# calling on kayakers for advice



## got me hooked (Apr 10, 2010)

So I've been considering purchasing a kayak for fishing and my main concern is stability and to be able to stand. The couple models I was looking at were the jackson big tuna which gives me the chance to haul along a buddy since it is a tandem, or the malibu stealth. The hobie anglers are just to expensive by the time I buy everything else I need for it. Anybody have any advice for what they think is the best stable kayak for standing and fishing? Being able to store gear in the hull is a must.


----------



## Tribal Carper (Nov 26, 2012)

I own a Native Ultimate 12 and love it. Hybrid open style kayak with loads of room , plus I can stand up and fish...for $1100 its a great kayak.


----------



## The Tator Tot (Feb 16, 2012)

Get with "Bubbagon" on here...he is affiliated with Jackson Kayaks and will be outfitted with their kayaks to take people fishing. He will be able to give you all information you need and might be able to set you up with a "test float". John.


----------



## got me hooked (Apr 10, 2010)

Thanks tator, I'll do that.


----------



## Bowhunter57 (Feb 9, 2011)

- **ENTRIES SUPPLIED**

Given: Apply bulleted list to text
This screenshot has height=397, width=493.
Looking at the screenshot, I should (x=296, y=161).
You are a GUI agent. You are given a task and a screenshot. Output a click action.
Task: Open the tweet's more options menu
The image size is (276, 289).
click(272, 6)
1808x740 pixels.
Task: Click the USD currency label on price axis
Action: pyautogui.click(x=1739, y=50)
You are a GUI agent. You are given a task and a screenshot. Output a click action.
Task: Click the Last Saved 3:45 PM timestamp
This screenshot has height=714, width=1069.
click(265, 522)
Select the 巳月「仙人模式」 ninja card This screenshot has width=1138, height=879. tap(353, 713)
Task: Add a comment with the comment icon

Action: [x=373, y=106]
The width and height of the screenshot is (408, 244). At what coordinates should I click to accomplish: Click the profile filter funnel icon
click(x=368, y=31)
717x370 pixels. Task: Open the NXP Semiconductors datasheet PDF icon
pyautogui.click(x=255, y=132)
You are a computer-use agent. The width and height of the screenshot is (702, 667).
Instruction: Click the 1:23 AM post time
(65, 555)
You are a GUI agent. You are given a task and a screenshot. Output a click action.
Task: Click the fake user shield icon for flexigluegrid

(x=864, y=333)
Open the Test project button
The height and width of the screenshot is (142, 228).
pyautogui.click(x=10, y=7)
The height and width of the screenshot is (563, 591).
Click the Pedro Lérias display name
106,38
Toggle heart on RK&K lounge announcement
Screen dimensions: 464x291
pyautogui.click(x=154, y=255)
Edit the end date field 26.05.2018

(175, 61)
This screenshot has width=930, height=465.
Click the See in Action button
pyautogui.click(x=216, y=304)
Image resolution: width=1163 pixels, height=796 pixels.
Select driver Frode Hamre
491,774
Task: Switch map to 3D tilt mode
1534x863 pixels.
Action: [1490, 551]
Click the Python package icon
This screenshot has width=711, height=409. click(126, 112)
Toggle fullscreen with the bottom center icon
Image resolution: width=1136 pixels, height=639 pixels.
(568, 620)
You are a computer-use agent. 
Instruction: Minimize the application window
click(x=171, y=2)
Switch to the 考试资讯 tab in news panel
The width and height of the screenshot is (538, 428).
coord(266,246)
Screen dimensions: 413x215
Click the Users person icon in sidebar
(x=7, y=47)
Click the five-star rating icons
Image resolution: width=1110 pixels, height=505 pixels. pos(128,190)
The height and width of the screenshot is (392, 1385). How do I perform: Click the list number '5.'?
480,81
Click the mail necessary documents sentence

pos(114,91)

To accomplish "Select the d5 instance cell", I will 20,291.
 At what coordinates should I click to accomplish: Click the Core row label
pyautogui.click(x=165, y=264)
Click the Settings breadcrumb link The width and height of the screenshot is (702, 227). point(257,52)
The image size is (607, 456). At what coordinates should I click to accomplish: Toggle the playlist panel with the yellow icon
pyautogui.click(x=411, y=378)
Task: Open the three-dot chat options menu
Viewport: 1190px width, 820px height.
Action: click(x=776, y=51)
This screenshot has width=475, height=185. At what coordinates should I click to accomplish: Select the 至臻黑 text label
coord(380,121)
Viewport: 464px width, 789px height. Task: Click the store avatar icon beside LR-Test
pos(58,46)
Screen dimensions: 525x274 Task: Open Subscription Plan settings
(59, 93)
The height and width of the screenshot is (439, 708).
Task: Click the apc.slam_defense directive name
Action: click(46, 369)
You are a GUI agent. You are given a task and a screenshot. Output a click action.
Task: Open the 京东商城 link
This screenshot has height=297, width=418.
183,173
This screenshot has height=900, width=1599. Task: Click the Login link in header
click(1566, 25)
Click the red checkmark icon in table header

- **LIST OF TASKS**
1/ In the kayak thread, which two models was the first poster looking at?
2/ Please copy the kayak thread from "So I've been" to "(Nov 26, 2012)".
3/ Write what comes next in the kayak thread, starting after its last line.

- **EXPECTED RESULTS**
1/ The Jackson Big Tuna and the Malibu Stealth.

2/
So I've been considering purchasing a kayak for fishing and my main concern is stability and to be able to stand. The couple models I was looking at were the jackson big tuna which gives me the chance to haul along a buddy since it is a tandem, or the malibu stealth. The hobie anglers are just to expensive by the time I buy everything else I need for it. Anybody have any advice for what they think is the best stable kayak for standing and fishing? Being able to store gear in the hull is a must.


----------



## Tribal Carper (Nov 26, 2012)

3/
got me hooked,
What you may be interested in getting is a SOT (sit on top) kayak. It's hard to beat anything that Jackson puts out. Also, Wilderness Systems and Native Watercraft are some very good ones too.

The only sit inside kayak that I'm aware of, is the Future Beach Trophy 126 or 144. These models have a dihedral hull (cupped design) that allows you to stand and fish.

As for the tandem kayak...I DO NOT recommend it. 2 guys that close swinging hooks is always a bad idea.  A 14' canoe is too close, so a kayak would be waaay too close. Plus, it's always nice to be able to go where ever YOU want to go to fish. 

Bowhunter57


----------



## StuckAtHome (Apr 29, 2004)

I'd get a sot, or a solo canoe,I can stand in both rather easy, plus standing helps my aching back. Many choices as others have said, try to arrange test paddle, they all look awesome on the floor

posted using Outdoor Hub Campfire


----------



## Steve K (Jan 6, 2013)

Take a look at the Native Slayer, it has had great response at the shows,
The deck is wide open , stand up bars will be available very soon for both the Slayer and Cudas.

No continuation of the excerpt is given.